Task to carry out:
When you transcribe the records that follow, reproduce each line exactly as given.

-- Records to use follows --

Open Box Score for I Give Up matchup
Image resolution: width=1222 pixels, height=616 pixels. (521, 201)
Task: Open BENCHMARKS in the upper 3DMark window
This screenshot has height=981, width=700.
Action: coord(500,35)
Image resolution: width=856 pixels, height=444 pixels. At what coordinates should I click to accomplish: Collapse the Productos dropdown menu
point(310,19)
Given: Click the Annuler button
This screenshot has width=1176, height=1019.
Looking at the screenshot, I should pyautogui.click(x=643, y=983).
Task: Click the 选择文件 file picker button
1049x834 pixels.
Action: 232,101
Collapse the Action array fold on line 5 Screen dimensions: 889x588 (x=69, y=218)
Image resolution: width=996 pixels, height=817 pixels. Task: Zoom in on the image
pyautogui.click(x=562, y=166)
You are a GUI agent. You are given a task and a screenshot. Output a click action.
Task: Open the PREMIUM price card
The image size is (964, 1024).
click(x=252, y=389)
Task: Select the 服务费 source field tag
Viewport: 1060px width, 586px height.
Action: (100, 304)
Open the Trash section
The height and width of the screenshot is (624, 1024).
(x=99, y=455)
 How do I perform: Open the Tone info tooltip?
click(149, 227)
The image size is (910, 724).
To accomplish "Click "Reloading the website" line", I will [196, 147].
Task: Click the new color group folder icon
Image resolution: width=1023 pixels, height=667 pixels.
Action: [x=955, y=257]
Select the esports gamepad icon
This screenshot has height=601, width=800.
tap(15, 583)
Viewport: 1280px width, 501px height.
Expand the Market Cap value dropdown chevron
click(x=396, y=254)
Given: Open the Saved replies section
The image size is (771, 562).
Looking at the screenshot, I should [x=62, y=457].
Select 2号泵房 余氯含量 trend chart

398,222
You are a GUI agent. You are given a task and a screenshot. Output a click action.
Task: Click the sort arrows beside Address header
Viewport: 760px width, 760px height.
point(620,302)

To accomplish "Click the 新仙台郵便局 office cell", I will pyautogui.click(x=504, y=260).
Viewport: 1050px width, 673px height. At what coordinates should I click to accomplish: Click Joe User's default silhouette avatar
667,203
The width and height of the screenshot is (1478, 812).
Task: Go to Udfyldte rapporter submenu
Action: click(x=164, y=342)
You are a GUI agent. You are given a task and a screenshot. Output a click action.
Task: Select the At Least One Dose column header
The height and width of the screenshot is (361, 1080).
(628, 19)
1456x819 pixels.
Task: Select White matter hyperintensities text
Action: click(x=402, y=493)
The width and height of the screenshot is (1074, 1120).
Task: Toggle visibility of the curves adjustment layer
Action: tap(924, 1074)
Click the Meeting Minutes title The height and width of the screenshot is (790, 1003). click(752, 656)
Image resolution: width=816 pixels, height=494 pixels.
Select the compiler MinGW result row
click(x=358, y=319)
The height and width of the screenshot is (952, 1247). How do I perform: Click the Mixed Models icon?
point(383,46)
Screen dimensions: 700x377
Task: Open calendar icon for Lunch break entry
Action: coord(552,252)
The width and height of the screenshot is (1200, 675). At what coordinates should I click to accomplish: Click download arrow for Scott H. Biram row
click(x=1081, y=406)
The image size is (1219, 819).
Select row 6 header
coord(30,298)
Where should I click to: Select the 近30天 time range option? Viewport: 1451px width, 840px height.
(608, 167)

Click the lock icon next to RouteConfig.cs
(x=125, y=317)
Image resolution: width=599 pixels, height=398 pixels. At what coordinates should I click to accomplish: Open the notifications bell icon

-- Records to use concluded --

Response:
Open Box Score for I Give Up matchup
Image resolution: width=1222 pixels, height=616 pixels. (521, 201)
Task: Open BENCHMARKS in the upper 3DMark window
This screenshot has height=981, width=700.
Action: coord(500,35)
Image resolution: width=856 pixels, height=444 pixels. At what coordinates should I click to accomplish: Collapse the Productos dropdown menu
point(310,19)
Given: Click the Annuler button
This screenshot has width=1176, height=1019.
Looking at the screenshot, I should pyautogui.click(x=643, y=983).
Task: Click the 选择文件 file picker button
1049x834 pixels.
Action: 232,101
Collapse the Action array fold on line 5 Screen dimensions: 889x588 (x=69, y=218)
Image resolution: width=996 pixels, height=817 pixels. Task: Zoom in on the image
pyautogui.click(x=562, y=166)
You are a GUI agent. You are given a task and a screenshot. Output a click action.
Task: Open the PREMIUM price card
The image size is (964, 1024).
click(x=252, y=389)
Task: Select the 服务费 source field tag
Viewport: 1060px width, 586px height.
Action: (100, 304)
Open the Trash section
The height and width of the screenshot is (624, 1024).
(x=99, y=455)
 How do I perform: Open the Tone info tooltip?
click(149, 227)
The image size is (910, 724).
To accomplish "Click "Reloading the website" line", I will [196, 147].
Task: Click the new color group folder icon
Image resolution: width=1023 pixels, height=667 pixels.
Action: [x=955, y=257]
Select the esports gamepad icon
This screenshot has height=601, width=800.
tap(15, 583)
Viewport: 1280px width, 501px height.
Expand the Market Cap value dropdown chevron
click(x=396, y=254)
Given: Open the Saved replies section
The image size is (771, 562).
Looking at the screenshot, I should [x=62, y=457].
Select 2号泵房 余氯含量 trend chart

398,222
You are a GUI agent. You are given a task and a screenshot. Output a click action.
Task: Click the sort arrows beside Address header
Viewport: 760px width, 760px height.
point(620,302)

To accomplish "Click the 新仙台郵便局 office cell", I will pyautogui.click(x=504, y=260).
Viewport: 1050px width, 673px height. At what coordinates should I click to accomplish: Click Joe User's default silhouette avatar
667,203
The width and height of the screenshot is (1478, 812).
Task: Go to Udfyldte rapporter submenu
Action: click(x=164, y=342)
You are a GUI agent. You are given a task and a screenshot. Output a click action.
Task: Select the At Least One Dose column header
The height and width of the screenshot is (361, 1080).
(628, 19)
1456x819 pixels.
Task: Select White matter hyperintensities text
Action: click(x=402, y=493)
The width and height of the screenshot is (1074, 1120).
Task: Toggle visibility of the curves adjustment layer
Action: tap(924, 1074)
Click the Meeting Minutes title The height and width of the screenshot is (790, 1003). click(752, 656)
Image resolution: width=816 pixels, height=494 pixels.
Select the compiler MinGW result row
click(x=358, y=319)
The height and width of the screenshot is (952, 1247). How do I perform: Click the Mixed Models icon?
point(383,46)
Screen dimensions: 700x377
Task: Open calendar icon for Lunch break entry
Action: coord(552,252)
The width and height of the screenshot is (1200, 675). At what coordinates should I click to accomplish: Click download arrow for Scott H. Biram row
click(x=1081, y=406)
The image size is (1219, 819).
Select row 6 header
coord(30,298)
Where should I click to: Select the 近30天 time range option? Viewport: 1451px width, 840px height.
(608, 167)

Click the lock icon next to RouteConfig.cs
(x=125, y=317)
Image resolution: width=599 pixels, height=398 pixels. At what coordinates should I click to accomplish: Open the notifications bell icon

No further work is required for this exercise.